Low blood calcium after thyroid surgery Hypocalcemia (1432)

Key points below


What is hypocalcemia?

Hypocalcemia is a low calcium level in the blood. It is common after thyroid surgery. The only way to diagnose it is by doing a blood calcium level test.

What causes it? 

There are four parathyroid glands. They control the amount of calcium in the blood and bones. They are normally found in the neck, behind the thyroid. Each one is about the size of a grain of rice. This makes it easy for them to be injured or removed during a thyroid procedure. If these glands are injured or removed, it often causes hypocalcemia. 

What are the symptoms? 

Numbness or tingling of the:
Mouth or lips. 
Hands or feet.
Twitching or uncontrolled movements of the face or muscles.
Muscle cramps or stiffness of the arms or legs.
Any changes in behavior. 
A hard time breathing or noisy breathing.
Seizures. This is rare.

Call 9-1-1 if your child has: 
A seizure. 
A hard time breathing. 
A change in color of the lips or skin.

How is it treated?

- _DATASET_:
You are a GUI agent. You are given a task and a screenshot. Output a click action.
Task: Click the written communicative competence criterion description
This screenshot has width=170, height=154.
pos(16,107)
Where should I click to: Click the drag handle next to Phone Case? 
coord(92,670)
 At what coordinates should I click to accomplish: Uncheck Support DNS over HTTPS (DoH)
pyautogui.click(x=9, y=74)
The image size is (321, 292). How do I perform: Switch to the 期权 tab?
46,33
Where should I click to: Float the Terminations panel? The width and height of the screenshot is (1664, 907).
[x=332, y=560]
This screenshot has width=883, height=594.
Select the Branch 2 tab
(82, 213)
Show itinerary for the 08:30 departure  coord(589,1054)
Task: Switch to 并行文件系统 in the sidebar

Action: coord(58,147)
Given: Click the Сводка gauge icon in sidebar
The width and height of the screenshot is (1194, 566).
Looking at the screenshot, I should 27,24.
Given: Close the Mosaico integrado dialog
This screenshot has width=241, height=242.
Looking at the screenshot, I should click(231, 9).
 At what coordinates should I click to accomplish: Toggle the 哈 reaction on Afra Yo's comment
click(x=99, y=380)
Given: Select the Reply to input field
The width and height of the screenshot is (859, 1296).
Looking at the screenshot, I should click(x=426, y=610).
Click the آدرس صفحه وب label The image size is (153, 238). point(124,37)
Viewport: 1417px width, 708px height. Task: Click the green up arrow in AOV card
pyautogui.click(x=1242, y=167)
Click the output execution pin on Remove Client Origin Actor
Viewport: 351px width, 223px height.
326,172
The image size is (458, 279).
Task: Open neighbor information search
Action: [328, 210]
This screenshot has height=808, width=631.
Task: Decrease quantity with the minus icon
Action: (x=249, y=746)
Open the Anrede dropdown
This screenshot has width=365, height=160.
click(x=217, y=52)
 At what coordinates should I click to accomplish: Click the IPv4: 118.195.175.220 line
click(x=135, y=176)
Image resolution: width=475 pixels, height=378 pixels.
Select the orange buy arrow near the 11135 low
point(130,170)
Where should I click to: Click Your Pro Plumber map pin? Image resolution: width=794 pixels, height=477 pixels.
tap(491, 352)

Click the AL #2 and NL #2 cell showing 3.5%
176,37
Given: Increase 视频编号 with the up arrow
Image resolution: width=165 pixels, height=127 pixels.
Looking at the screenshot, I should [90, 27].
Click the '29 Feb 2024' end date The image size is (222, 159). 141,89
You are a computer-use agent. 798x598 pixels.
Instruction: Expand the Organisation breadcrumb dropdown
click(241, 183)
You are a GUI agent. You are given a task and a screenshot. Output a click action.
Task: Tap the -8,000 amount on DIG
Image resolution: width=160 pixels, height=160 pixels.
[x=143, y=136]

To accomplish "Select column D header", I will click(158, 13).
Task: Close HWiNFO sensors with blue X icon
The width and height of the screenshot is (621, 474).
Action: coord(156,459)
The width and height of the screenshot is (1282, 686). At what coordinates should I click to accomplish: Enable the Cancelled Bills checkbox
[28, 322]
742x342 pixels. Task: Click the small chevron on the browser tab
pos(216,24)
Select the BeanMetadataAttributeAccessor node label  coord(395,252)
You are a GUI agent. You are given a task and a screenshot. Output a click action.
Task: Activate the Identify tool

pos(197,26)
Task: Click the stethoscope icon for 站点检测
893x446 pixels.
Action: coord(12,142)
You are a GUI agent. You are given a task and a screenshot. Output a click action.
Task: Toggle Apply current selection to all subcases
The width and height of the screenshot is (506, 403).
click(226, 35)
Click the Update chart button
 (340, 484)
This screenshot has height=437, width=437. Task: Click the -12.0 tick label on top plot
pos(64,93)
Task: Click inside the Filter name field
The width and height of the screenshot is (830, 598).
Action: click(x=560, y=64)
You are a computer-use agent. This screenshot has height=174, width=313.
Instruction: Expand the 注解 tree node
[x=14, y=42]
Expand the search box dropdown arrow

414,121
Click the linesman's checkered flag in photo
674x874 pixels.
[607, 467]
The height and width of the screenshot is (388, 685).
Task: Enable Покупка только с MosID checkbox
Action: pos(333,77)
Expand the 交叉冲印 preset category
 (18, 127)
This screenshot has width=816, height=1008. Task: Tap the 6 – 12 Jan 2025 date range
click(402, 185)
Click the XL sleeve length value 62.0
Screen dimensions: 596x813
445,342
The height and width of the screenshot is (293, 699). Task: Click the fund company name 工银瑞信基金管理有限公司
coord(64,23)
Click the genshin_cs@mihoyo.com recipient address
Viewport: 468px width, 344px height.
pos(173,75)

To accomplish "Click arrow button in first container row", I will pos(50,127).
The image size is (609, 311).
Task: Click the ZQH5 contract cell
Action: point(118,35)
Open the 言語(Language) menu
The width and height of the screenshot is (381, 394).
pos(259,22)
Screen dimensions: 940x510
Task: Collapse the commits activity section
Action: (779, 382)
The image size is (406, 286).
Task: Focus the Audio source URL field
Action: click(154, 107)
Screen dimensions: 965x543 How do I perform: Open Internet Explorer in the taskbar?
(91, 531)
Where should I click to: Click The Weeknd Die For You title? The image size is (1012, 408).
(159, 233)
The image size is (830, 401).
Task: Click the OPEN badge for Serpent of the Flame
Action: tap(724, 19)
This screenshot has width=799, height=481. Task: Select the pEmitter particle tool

- _WHAT YOU HAVE TO DO_:
Please reproduce the passage on low blood calcium after thyroid surgery word for word, from "Hypocalcemia is a" up to and including "arms or legs.".

- _WRITTEN RESPONSE_:
Hypocalcemia is a low calcium level in the blood. It is common after thyroid surgery. The only way to diagnose it is by doing a blood calcium level test.

What causes it? 

There are four parathyroid glands. They control the amount of calcium in the blood and bones. They are normally found in the neck, behind the thyroid. Each one is about the size of a grain of rice. This makes it easy for them to be injured or removed during a thyroid procedure. If these glands are injured or removed, it often causes hypocalcemia. 

What are the symptoms? 

Numbness or tingling of the:
Mouth or lips. 
Hands or feet.
Twitching or uncontrolled movements of the face or muscles.
Muscle cramps or stiffness of the arms or legs.